Imgur, one of the world's most visited websites, has confirmed a hack dating back to 2014.
The company told that hackers stole 1.7 million email addresses and passwords, scrambled with the SHA-256 algorithm, which has been passed over in recent years in favor of stronger password scramblers. Imgur said the breach didn't include personal information because the site has "never asked" for real names, addresses, or phone numbers.
The stolen accounts represent a fraction of Imgur's 150 million monthly users. The hack went unnoticed for four years until the stolen data was sent to Troy Hunt, who runs data breach notification service Have I Been Pwned. Hunt informed the company on Thursday, a US national holiday observing Thanksgiving, when most businesses are closed. A day later, the company started resetting the passwords of affected accounts, and published a public disclosure alerting users of the breach. Hunt praised the company's efforts for its quick response.
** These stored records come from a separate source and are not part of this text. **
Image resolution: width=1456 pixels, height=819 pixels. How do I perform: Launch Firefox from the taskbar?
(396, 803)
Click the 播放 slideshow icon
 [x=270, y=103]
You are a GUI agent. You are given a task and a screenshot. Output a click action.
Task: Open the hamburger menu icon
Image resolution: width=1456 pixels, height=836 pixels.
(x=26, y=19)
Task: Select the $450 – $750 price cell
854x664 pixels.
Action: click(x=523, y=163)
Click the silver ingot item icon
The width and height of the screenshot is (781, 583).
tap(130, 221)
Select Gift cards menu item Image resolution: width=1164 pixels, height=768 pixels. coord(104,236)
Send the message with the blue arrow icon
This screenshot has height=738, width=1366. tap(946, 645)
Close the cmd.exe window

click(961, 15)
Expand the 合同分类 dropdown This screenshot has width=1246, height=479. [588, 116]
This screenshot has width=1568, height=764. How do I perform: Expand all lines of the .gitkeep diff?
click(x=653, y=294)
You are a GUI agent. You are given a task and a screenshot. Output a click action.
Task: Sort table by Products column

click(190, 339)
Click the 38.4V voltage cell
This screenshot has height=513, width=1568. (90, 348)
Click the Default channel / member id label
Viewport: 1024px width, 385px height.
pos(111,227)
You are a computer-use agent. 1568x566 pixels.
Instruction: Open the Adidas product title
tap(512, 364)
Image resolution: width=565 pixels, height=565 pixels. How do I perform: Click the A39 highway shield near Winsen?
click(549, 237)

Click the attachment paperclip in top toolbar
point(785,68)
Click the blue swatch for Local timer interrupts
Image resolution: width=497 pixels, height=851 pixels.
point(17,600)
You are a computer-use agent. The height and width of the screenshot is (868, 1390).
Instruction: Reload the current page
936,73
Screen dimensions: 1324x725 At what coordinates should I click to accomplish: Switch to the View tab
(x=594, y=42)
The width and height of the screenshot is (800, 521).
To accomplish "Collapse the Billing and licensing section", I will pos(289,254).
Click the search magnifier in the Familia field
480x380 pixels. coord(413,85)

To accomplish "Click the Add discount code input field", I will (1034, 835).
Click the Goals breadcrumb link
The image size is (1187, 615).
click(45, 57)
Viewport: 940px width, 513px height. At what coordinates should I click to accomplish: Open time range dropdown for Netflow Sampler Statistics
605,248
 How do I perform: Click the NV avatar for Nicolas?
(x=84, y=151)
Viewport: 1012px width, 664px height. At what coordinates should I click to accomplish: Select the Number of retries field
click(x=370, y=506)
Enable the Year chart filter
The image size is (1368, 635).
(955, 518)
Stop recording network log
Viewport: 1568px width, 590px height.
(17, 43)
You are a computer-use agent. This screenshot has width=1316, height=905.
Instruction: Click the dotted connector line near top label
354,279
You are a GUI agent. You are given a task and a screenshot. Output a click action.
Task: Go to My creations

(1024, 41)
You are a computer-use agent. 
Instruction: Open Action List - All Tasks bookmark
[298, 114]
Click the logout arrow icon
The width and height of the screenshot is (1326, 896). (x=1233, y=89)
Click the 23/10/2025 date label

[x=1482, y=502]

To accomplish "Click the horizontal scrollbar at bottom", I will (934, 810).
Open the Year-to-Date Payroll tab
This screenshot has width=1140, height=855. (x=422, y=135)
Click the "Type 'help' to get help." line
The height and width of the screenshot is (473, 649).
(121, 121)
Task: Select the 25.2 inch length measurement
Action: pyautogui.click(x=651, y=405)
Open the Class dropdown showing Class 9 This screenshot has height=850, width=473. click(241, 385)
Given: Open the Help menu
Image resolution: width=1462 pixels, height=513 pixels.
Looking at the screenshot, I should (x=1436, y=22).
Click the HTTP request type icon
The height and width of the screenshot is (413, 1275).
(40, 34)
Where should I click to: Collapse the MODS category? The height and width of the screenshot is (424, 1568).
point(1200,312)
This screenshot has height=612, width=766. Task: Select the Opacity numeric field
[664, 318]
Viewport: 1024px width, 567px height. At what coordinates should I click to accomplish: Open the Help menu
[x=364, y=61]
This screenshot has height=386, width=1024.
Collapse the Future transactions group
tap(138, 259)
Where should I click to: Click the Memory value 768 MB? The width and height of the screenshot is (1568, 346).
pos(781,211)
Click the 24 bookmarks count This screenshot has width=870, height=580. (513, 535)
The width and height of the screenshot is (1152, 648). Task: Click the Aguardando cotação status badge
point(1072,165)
"I disclosed this incident to Imgur late in the day in the midst of the US Thanksgiving holidays," said Hunt. "That they could pick this up immediately, protect impacted accounts, notify individuals and prepare public statements in less than 24 hours is absolutely exemplary."
It's the latest historical hack from a long list of companies that have this year revealed security breaches dating back to the turn of the decade, including Disqus, LinkedIn, MySpace, and Yahoo. Imgur's chief operating officer Roy Sehgal said the company was "still investigating" how the account information was compromised, but said that site security had improved since the breach.
The company said it has changed its password hashing to bcrypt, a much stronger password scrambler, last year. But anyone who uses the same Imgur email address and password combination on other sites should also change passwords.
Sehgal also said in an email that the company, based in California, plans to disclose the data breach to the state's attorney general, law enforcement, and other relevant government agencies. According to Hunt, 60 percent of email addresses were already in Have I Been Pwned's database of more than 4.8 billion records.